• Exercise aim: Restate the records that follow word for word. Omit the images.

Source records
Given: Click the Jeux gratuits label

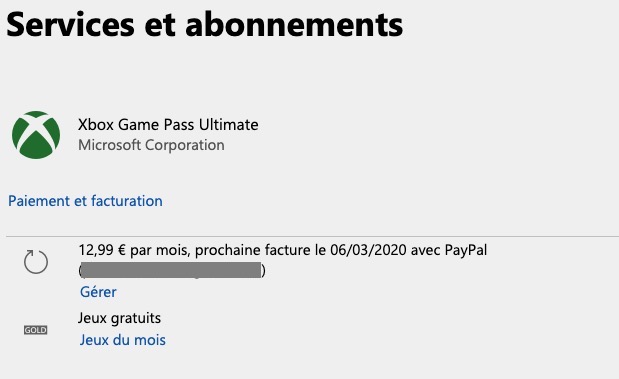Looking at the screenshot, I should click(119, 318).
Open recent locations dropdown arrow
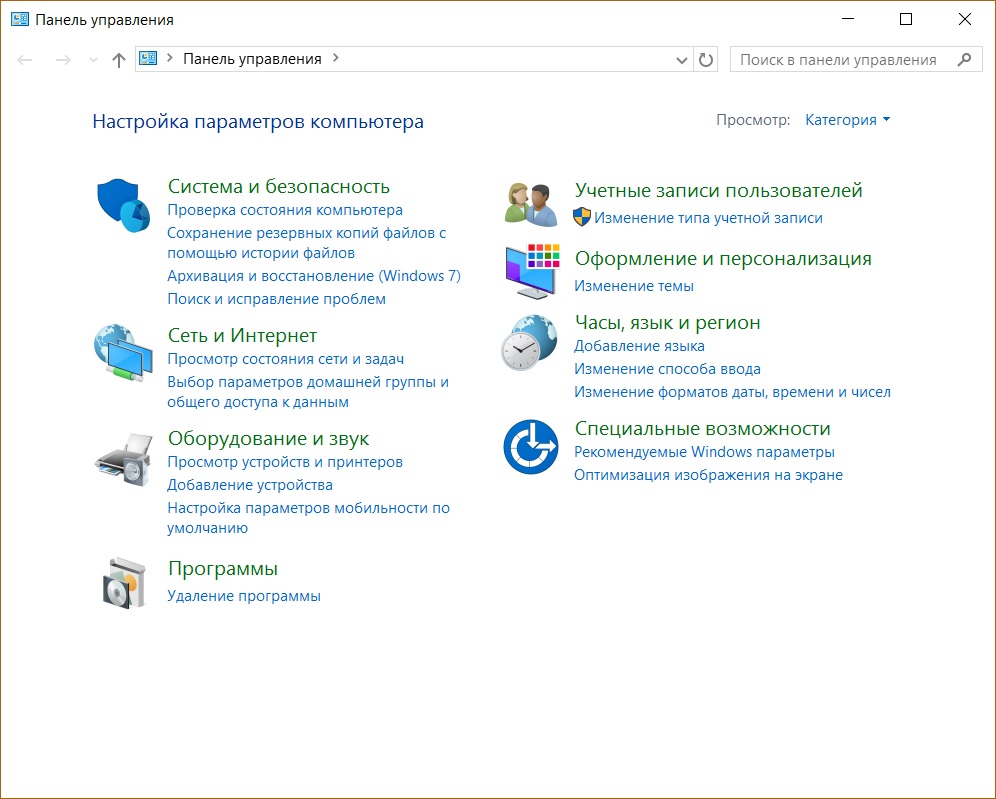Image resolution: width=996 pixels, height=799 pixels. (x=94, y=60)
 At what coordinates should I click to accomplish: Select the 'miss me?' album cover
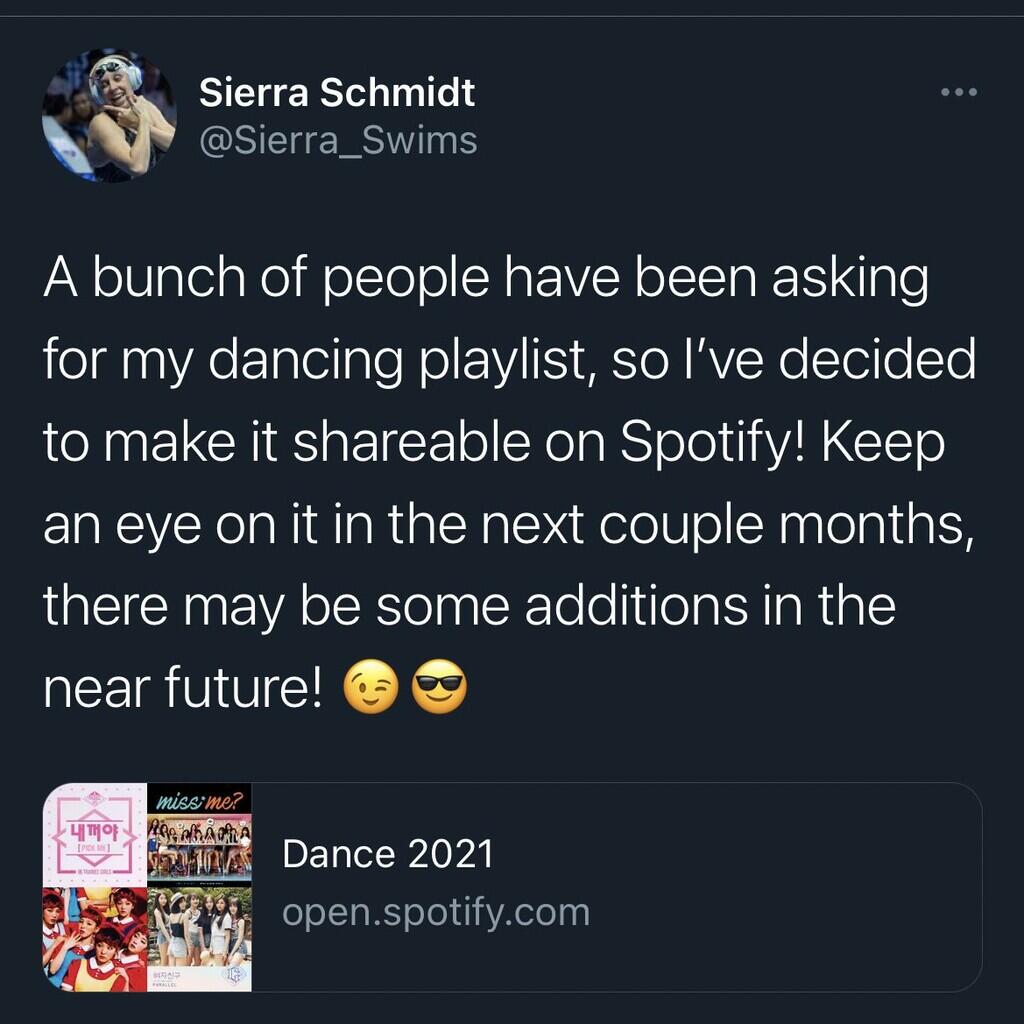coord(199,835)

• Your response:
Given: Click the Jeux gratuits label

Looking at the screenshot, I should click(119, 318).
Open recent locations dropdown arrow
Image resolution: width=996 pixels, height=799 pixels. (x=94, y=60)
 At what coordinates should I click to accomplish: Select the 'miss me?' album cover
coord(199,835)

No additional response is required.